A Celera e Gerald Rubin, chefe do Drosophila Genome Project na Universidade da Califórnia em Berkeley, trabalharam juntos no genoma da mosca. A Celera usou sua técnica de sequenciamento para produzir grande parte dos dados brutos, ao passo que a equipe em Berkeley forneceu as informações em profundidade necessárias para amarrar tudo com perfeição.
Venter diz que "esse é o jeito como a colaboração científica deve ocorrer. Todo mundo sai ganhando, porque recebemos as informações mais depressa." Nesse ponto, Collins e Venter parecem concordar. "Precisamos das informações se quisermos resolver problemas como o da diabete, hipertensão e esquizofrenia", diz Collins. "Quero fazer com que isso aconteça do modo mais rápido, dentro do humanamente possível."
Depois que o esboço do genoma humano ficar pronto na próxima primavera, as atenções se voltarão para o rato. "Se terminarmos o humano bem depressa", diz Venter, "talvez consigamos terminar o do rato também no correr do ano." A corrida do sequenciamento começa a parecer um comercial de tevê altas horas da noite que anuncia utensílios de cozinha. "Mas esperem, ainda tem mais!" E podem apostar que sim.
Aos animais se juntará a primeira planta a passar pelo estabelecimento das sequências - uma erva chamada Arabidopsis, que é, para o reino vegetal, o que a mosca-das-frutas é para o reino animal. Não vai ser tão emocionante quanto o genoma humano
talvez, mas, com 20 milhões de hectares de culturas geneticamente modificadas só nos EUA, a procura de informações sobre genomas vegetais é enorme.
Cientistas agrícolas dizem que os dados vão ajudá-los a engendrar toda uma nova geração de culturas geneticamente modificadas, mais nutritivas, que se desenvolvem com maior rapidez e precisam de menos pesticidas do que a natureza ou os cientistas já criaram. Depois disso, "vem toda uma lista de outros organismos à espera, argumentando por que devem ser os próximos", diz Collins.
O peixe-zebra (Brachydanio rero), cujo embrião transparente tem sido o objeto predileto de estudo dos cientistas que pesquisam a fase inicial do desenvolvimento, pode vir depois do rato, embora a ratazana também seja um forte candidato. E carradas de micróbios, entre eles o parasita da malária e o Vibrio cholera, causa bacteriana da doença homônima, também devem estar com seu estudo completo em 2000.
Collins compara a conclusão do genoma humano ao estabelecimento da tabela periódica dos elementos. Essa proeza, no século 19, permitiu que a física evoluísse, deixando de ser uma disciplina baseada em palpites e se tornando uma ciência aplicada, uma ciência da previsão.

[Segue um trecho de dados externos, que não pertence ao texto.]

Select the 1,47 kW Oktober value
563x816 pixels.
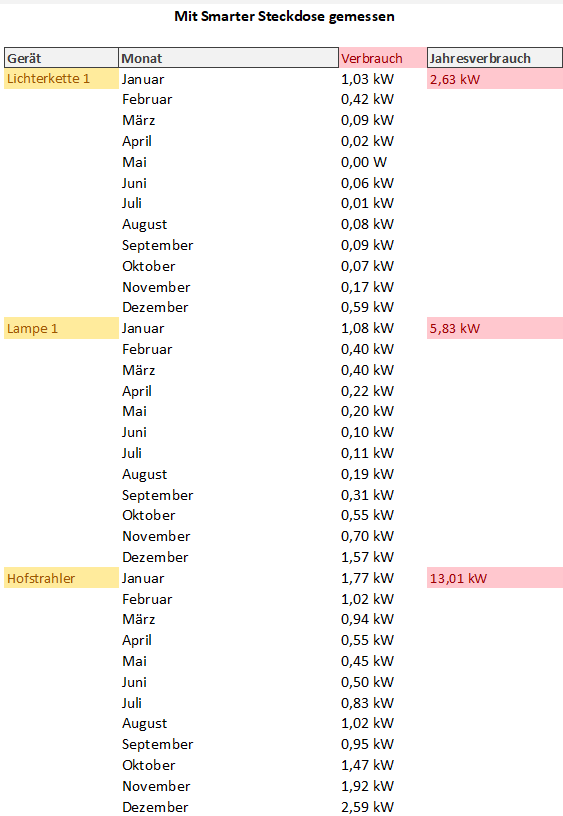[367, 765]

A conclusão do mapeamento do genoma humano dará à biologia as informações básicas de que ela precisa para deixar de simplesmente descrever a vida e ser capaz de controlá-la. "Cada doença e traço tem um componente genético", diz Venter. "Vamos partir firmes para entender isso em 2000. E é o que vamos estar fazendo nos próximos 100 anos."

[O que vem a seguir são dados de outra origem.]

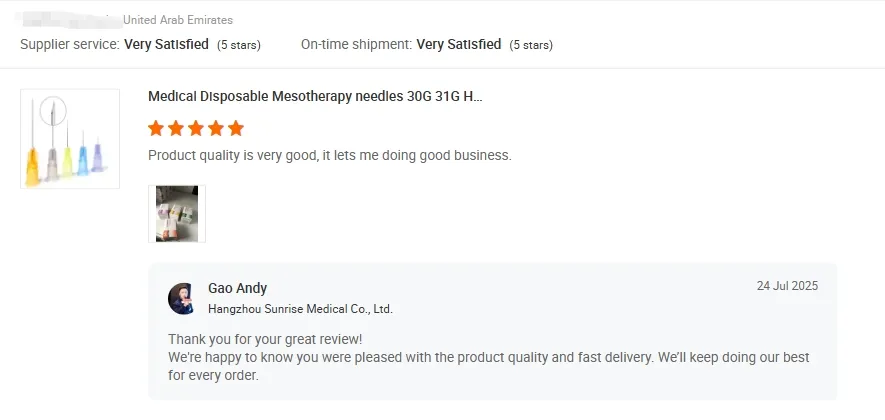Click the middle star of the rating

pos(196,128)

Compreendendo a base genética do câncer, digamos, os cientistas poderão finalmente encontrar meios de revertê-lo. A descoberta de cura para os tipos de câncer comuns "ainda vai demorar", diz Collins, "mas agora há um caminho para chegar lá
e só precisamos percorrê-lo."
O mesmo se aplicará a outras coenças, como o Mal de Alzheimer e a diabetes, e talvez até o processo do envelhecimento. Em outras palavras, completar o estabelecimento da sequência de um genoma não é o fim do percurso. Ao contrário, o ano 2000 assistirá ao início de uma era em que a humanidade começará a assumir o controle de seu destino biológico.